A Region on the Move
As China’s economic reach grows spatially through the GMS, it has also begun to stretch its sphere of political influence. After losing a dozen sailors on a freight boat plying the Mekong River, China pushed Thailand, Myanmar, and Laos to help hunt down a notorious drug lord who had been alleged to be the mastermind behind the Mekong massacre. China worked closely with Myanmar and Lao police to capture Naw Kham, a Myanmar citizen, in northern Laos, and then extradited him to China where he was paraded live on television and then executed by lethal injection in March 2013.11 The China-Myanmar oil and gas pipeline, which starts at Kyaukpyu port on the west coast of Myanmar and enters China at the city of Ruili, has run into some resistance by local farmers in northern Myanmar living near its route, and the concerns of an increasingly skeptical Myanmese public wary of China’s growing dominance were further heightened at the end of July when the natural gas pipeline started to deliver gas to China, but it is expected to be complete and fully operational later this year. This project is designed to transport 22 million tons of crude oil and 12 billion cubic meters of gas per year from Myanmar’s west coast to Kunming for processing by a new large refinery. This in turn will provide much needed energy for China’s southwestern development that will spread even more across the borders.Some recent developments south of Yunnan may counter or offset China’s influence as Southeast Asia itself also continues to integrate. The ADB has provided a total of $220 million to strengthen small cities in Laos, Cambodia, and Vietnam along the East-West Economic Corridor, allowing female street vendors in three small cities to have access to a micro-finance project worth $2.5 million in non-refundable aid from the Japan Fund for Poverty Reduction. Higher labor and land costs in China than in Laos, Cambodia, Myanmar, and even Vietnam have already driven some of the most labor-intensive industries (i.e. shoes and garments) to Southeast Asia. In 2012, Cambodia received more foreign investment per person than China for the first time since the 1970s.12 Laos has built the Savan-Seno Special Economic Zone in Savannakhet City to attract more labor-intensive manufacturing by connecting Thailand to China and Thailand to Vietnam, trying to catch up to and learn from China’s experience and trajectory of development.

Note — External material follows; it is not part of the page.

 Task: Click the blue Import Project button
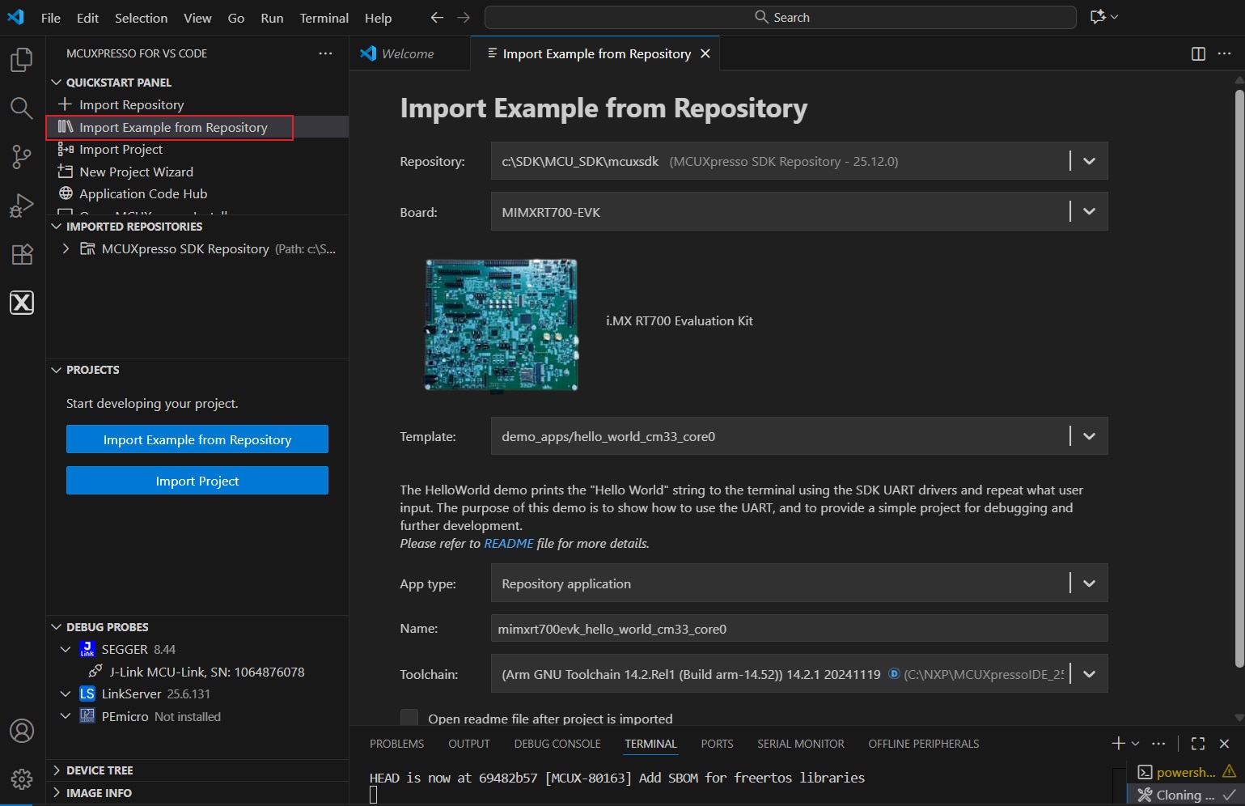coord(197,481)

“It is up to all six member countries of the GMS to determine how both regions can compete and yet cooperate to achieve greater sustainable development.”

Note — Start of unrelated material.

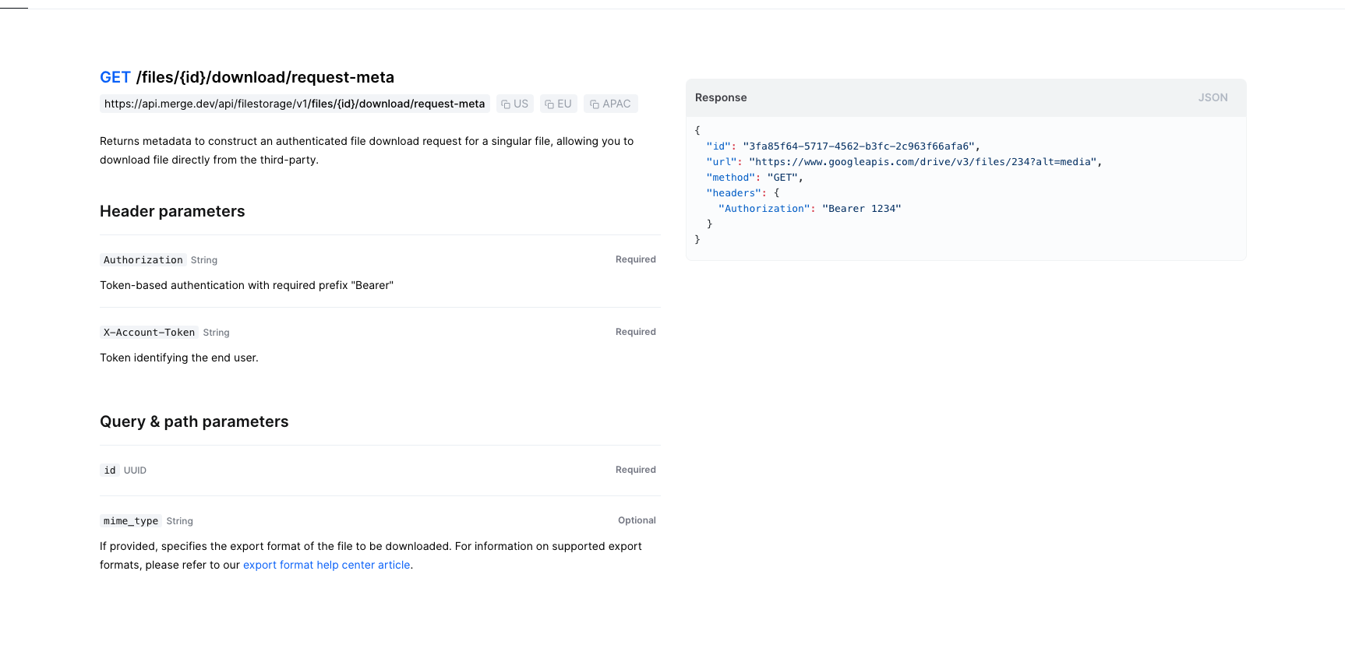
Task: Click the id path parameter name
Action: (x=110, y=470)
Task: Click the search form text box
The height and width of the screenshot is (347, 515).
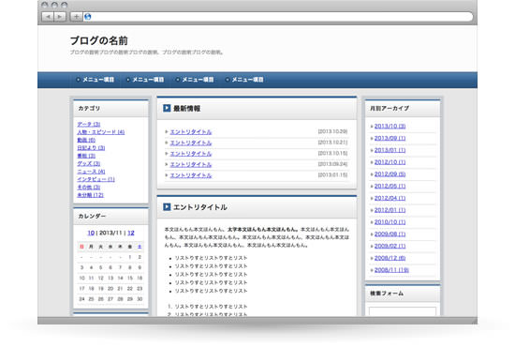Action: [403, 311]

The GMS countries will continue to perform well, with or without China’s investment, due to extensive economic and spatial ties as well as cultural ties with its northern neighbor. It is up to all six member countries of the GMS and not just China to determine how both regions can compete and yet cooperate to achieve greater sustainable development. If a healthy relationship between China and the GMS can be not just maintained, but deepened, the economic and political landscape of the Mekong Region will be forever reshaped.